Si avvicina con il suo solito sorrisetto stampato sul viso.
Appoggia la sua fronte alla mia lasciando cadere la pentola dalla sua testa.
Acchiappa le mie labbra tra le sue mentre il rumoraccio della pentola riempe lo spazio circostante.
Per un attimo sento il mio stomaco mettere le ali.
"Colazione da Starbucks?" chiede staccandosi di poco.
Annuisco contenta.
"Prima cambiati però." scoppio di nuovo a ridere.
"Perchè? Così non sono figo?" chiede mettendosi addirittura in posa.
"No così sei idiota, su cambiati." dico spingendolo verso la stanza.
"E sono quattro..." dice ricordandomi quante volte l'ho chiamato idiota.
"Facciamo cinque?" dico smettendo di spingerlo.
Sul suo viso si apre un sorriso provocatore.
"Vuoi farmi compagnia mentre mi cambio?" chiede.
"IDIOTA." urlo per poi tornare in cucina.




"La smetti di darmi del cretino?" domanda corrugando la fronte.
"La smetterò quanto tu smetterai di esserlo." ribatto io acchiappando tra le mani la mia ordinazione di starbucks.
Lui sorseggia tranquillo il suo caffè, guardandosi intorno.
Il tempo è peggiorato ed ora piove a dirotto.
"Justin." lo chiamo.
Lui si gira di scatto con ancora la cannuccia tra le labbra, mostrandomi tutta la sua attenzione.
Il suo sguardo furbo si posa su di me e la curiosità prende possesso del suo viso.

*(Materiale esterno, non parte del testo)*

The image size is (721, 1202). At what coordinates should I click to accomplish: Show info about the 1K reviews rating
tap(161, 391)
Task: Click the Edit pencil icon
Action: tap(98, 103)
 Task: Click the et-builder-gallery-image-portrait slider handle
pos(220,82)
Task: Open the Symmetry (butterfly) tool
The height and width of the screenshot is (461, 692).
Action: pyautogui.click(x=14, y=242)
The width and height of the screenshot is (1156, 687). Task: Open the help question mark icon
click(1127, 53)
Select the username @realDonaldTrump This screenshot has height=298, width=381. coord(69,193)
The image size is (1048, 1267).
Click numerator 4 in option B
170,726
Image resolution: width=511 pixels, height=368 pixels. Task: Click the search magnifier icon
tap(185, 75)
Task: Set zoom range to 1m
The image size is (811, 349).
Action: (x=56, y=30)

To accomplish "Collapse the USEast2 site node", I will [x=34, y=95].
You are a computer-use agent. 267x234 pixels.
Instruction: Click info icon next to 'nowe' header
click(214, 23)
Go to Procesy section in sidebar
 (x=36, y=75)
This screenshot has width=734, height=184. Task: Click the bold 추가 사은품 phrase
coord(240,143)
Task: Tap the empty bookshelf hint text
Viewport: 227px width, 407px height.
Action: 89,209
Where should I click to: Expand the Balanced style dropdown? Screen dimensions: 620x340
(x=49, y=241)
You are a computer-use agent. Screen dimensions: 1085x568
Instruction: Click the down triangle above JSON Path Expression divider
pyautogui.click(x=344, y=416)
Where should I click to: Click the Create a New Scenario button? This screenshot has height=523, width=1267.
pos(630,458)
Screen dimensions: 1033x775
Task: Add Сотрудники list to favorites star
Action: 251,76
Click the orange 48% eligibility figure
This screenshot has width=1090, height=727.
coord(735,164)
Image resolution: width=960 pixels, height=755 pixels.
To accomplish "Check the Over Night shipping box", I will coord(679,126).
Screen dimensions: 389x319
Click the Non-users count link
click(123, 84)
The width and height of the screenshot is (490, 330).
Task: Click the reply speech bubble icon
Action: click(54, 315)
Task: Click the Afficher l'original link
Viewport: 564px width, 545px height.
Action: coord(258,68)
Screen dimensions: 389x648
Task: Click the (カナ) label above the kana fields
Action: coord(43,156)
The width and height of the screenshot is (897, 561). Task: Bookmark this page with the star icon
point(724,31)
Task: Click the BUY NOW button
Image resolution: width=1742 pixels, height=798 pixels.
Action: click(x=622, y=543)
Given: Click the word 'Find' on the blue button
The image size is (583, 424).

"Quando torneremo a casa?" domando in un mormorio.
Ho paura di cosa possa pensare.
Ho paura di sembrare annoiata da tutto questo, quando non è così.
Mi manca soltanto la mia quotidianetà.
Mi manca la mia casa.
"Davvero vuoi saperlo?" mi domanda cacciando una risatina.
Niente di buono suppongo.
Annuisco acchiappando la cannuccia e sorseggiando il mio milkshake.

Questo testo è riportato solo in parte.